The output should be the line containing "Viewport: 1120px width, 630px" and every later line of the records, exactly as written, and nothing else.
───── MATERIAL PROVIDED
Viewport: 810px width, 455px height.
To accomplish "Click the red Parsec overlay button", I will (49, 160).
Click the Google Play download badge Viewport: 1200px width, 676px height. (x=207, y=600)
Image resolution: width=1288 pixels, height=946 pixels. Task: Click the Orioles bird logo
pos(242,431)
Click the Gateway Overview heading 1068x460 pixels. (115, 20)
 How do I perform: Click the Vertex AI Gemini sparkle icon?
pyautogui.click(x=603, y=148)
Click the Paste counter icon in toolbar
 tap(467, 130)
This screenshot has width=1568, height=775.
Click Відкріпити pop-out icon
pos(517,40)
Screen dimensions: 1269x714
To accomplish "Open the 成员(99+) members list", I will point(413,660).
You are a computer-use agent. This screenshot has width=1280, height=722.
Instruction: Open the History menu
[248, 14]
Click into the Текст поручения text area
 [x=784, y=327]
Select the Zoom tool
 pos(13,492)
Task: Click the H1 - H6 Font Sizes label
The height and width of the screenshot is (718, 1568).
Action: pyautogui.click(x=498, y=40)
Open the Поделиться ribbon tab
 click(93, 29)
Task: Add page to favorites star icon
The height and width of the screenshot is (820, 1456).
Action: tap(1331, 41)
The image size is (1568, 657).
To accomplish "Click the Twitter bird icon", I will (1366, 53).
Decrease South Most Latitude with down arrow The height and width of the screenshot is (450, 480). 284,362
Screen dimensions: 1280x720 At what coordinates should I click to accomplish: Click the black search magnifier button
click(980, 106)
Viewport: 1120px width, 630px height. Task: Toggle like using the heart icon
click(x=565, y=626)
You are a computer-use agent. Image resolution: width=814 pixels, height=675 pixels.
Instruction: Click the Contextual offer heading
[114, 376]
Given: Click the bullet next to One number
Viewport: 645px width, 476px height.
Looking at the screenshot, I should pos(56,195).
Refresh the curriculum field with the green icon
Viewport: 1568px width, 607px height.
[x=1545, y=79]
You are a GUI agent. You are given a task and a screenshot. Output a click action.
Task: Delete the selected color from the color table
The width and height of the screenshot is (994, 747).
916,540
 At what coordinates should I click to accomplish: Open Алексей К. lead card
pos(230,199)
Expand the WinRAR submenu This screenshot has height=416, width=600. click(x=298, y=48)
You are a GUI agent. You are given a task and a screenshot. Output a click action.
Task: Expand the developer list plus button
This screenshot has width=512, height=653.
──────────
* WRITTEN SOLUTION:
Viewport: 1120px width, 630px height. Task: Toggle like using the heart icon
click(x=565, y=626)
You are a computer-use agent. Image resolution: width=814 pixels, height=675 pixels.
Instruction: Click the Contextual offer heading
[114, 376]
Given: Click the bullet next to One number
Viewport: 645px width, 476px height.
Looking at the screenshot, I should pos(56,195).
Refresh the curriculum field with the green icon
Viewport: 1568px width, 607px height.
[x=1545, y=79]
You are a GUI agent. You are given a task and a screenshot. Output a click action.
Task: Delete the selected color from the color table
The width and height of the screenshot is (994, 747).
916,540
 At what coordinates should I click to accomplish: Open Алексей К. lead card
pos(230,199)
Expand the WinRAR submenu This screenshot has height=416, width=600. click(x=298, y=48)
You are a GUI agent. You are given a task and a screenshot. Output a click action.
Task: Expand the developer list plus button
This screenshot has width=512, height=653.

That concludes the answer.